Tyler se detuvo a mirar el magnífico paisaje que tenía frente a él: imponentes montañas con los picos cubiertos de nieve. Contra el blanco deslumbrante de la nieve, el verde de los abetos y los pinos se veía más intenso y profundo. El aire estaba cargado, parecía que en cualquier momento iba a empezar a nevar otra vez.

Miró hacia la cima. El paso por la cumbre era la única manera de bajar a Albuquerque, y estaban muy lejos. Además, por lo menos habría tres metros de nieve sobre el camino. Pasarían varios días antes de que fuera posible cruzarlo. Y si tenían que rodear la montaña, el viaje sería el doble de largo. Por otro lado, si toda la nieve se derretía al mismo tiempo, las aguas provocarían inundaciones. Aunque no le gustara, lo más prudente era que Daisy se quedara en la cabaña hasta que pasara todo peligro relacionado con la nieve, el frío o una inundación.

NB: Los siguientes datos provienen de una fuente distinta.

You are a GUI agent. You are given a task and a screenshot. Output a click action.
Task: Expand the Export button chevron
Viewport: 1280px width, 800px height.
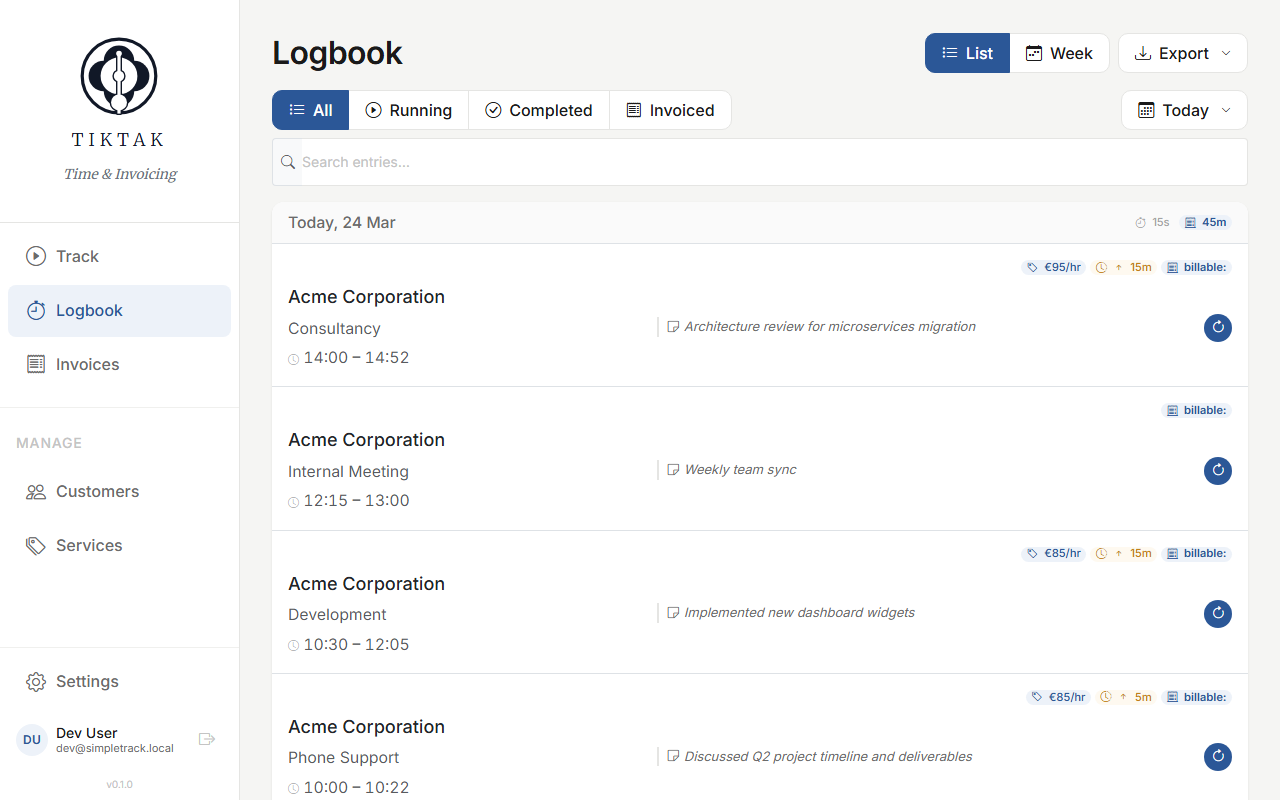pyautogui.click(x=1224, y=53)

Tyler sintió que la tensión que tenía en el pecho aumentaba. Cada día que pasaba, la nieve que se acumulaba en el suelo lo acercaba más al 17 de junio, su cumpleaños número 26. Le había prometido a George que renunciaría a la idea de buscar una mina, si para ese momento no había hecho un hallazgo importante. El solo hecho de pensar en renunciar lo ponía más tenso y nervioso. Tenía que volver a las montañas. Estaba cerca de hallar algo. Lo sabía. Pero no tenía sentido culpar a Daisy ni a Zac por retenerlo. No podría salir a buscar oro aunque estuviera solo.

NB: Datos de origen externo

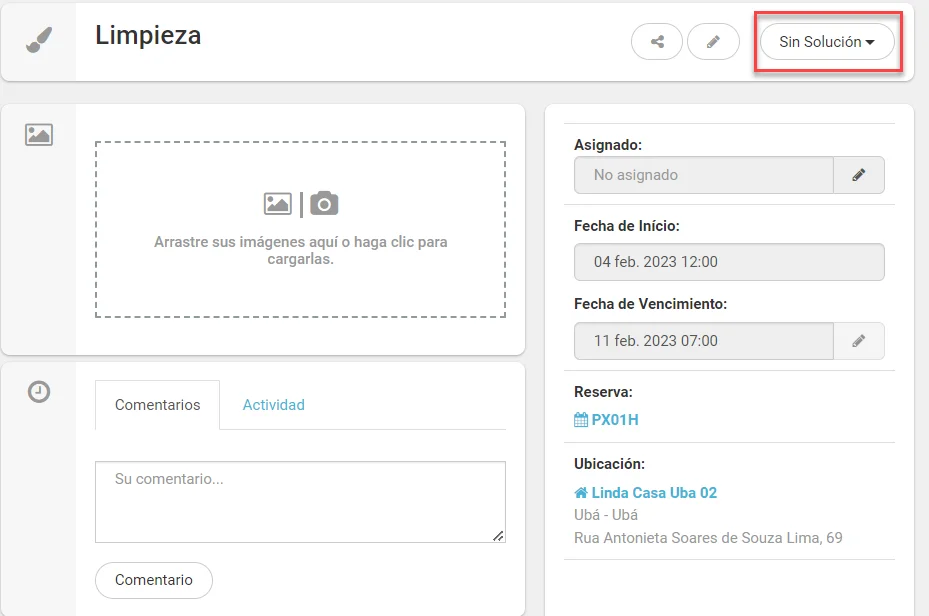Click the picture icon in left sidebar

[x=39, y=134]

También se había quedado fuera porque quería escapar de la extraña forma en que Daisy lo miraba desde que supo lo del oro. Había visto el impacto y la expresión de disgusto en sus ojos. No podía esperar nada distinto. Casi todo el mundo reaccionaba así al enterarse.

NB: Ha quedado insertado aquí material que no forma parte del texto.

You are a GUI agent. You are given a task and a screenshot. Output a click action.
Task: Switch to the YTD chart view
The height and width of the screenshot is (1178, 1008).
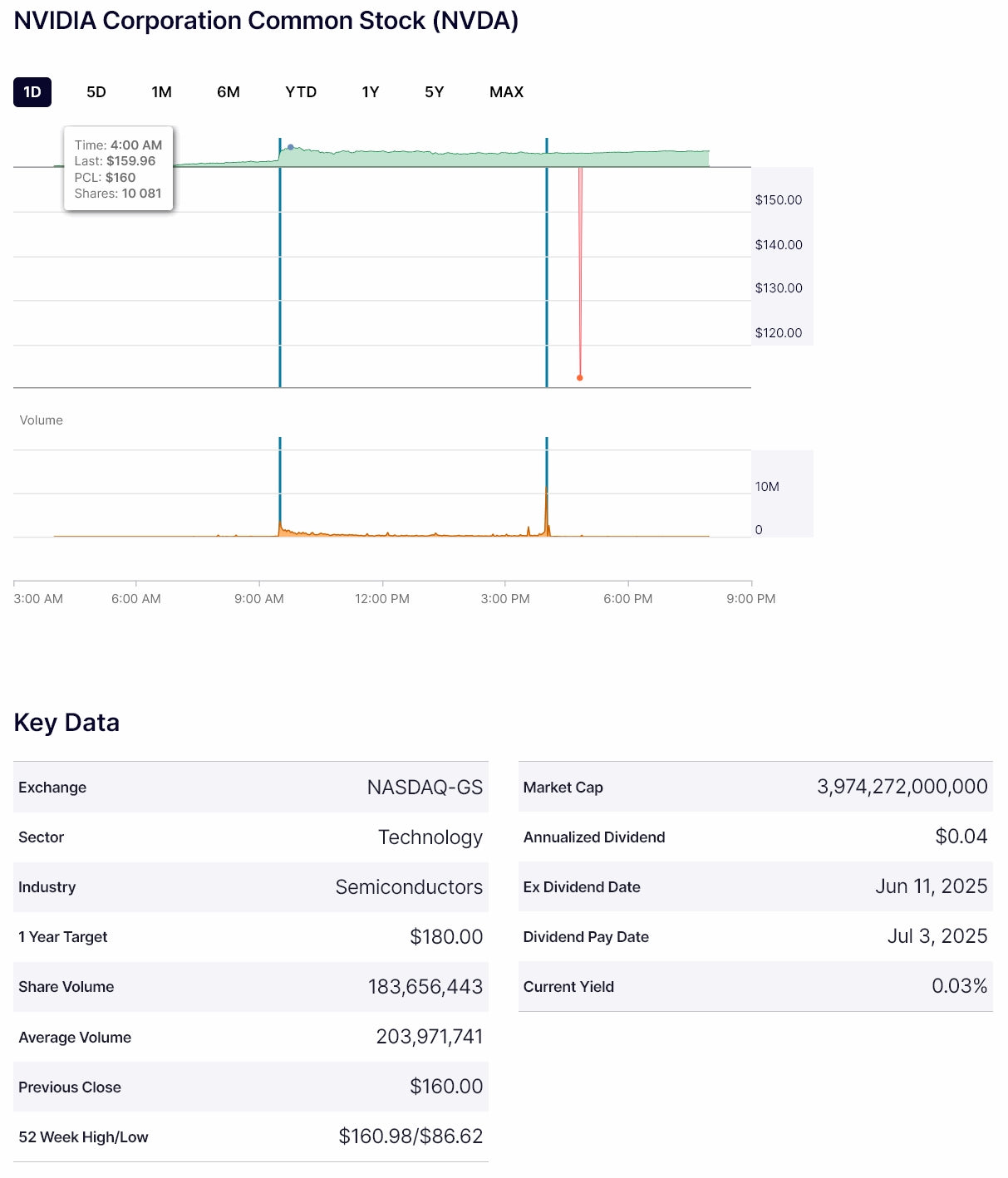pos(301,92)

Por lo que podía recordar, siempre había sido indiferente a las opiniones de la gente. De esa manera había logrado sobrevivir al hecho de que era el Randolph feo, aquel del que su padre decía que era demasiado alto y flaco para ser un atleta como sus hermanos. No le había importado que sus hermanos dijeran que la búsqueda de oro era una locura, así que no entendía por qué debía importarle lo que Daisy pensara.

Pero le importaba.

Bueno, la verdad es que podía dejar de preocuparse. Después de todo, no era más que una pérdida de tiempo. Ella se marcharía dentro de pocos días. No quería tener nada que ver con un hombre como él, y él no deseaba una relación permanente con ninguna mujer. Sería mejor que se la fuera sacando de la cabeza cuanto antes. Pero eso era más fácil de decir que de hacer. Mientras maldecía su suerte, Tyler alzó una carga de leña y se dirigió a la cabaña.

Al llegar, el viento le arrebató la puerta de las manos. Daisy y Zac brincaron como si los hubieran atrapado haciendo algo malo.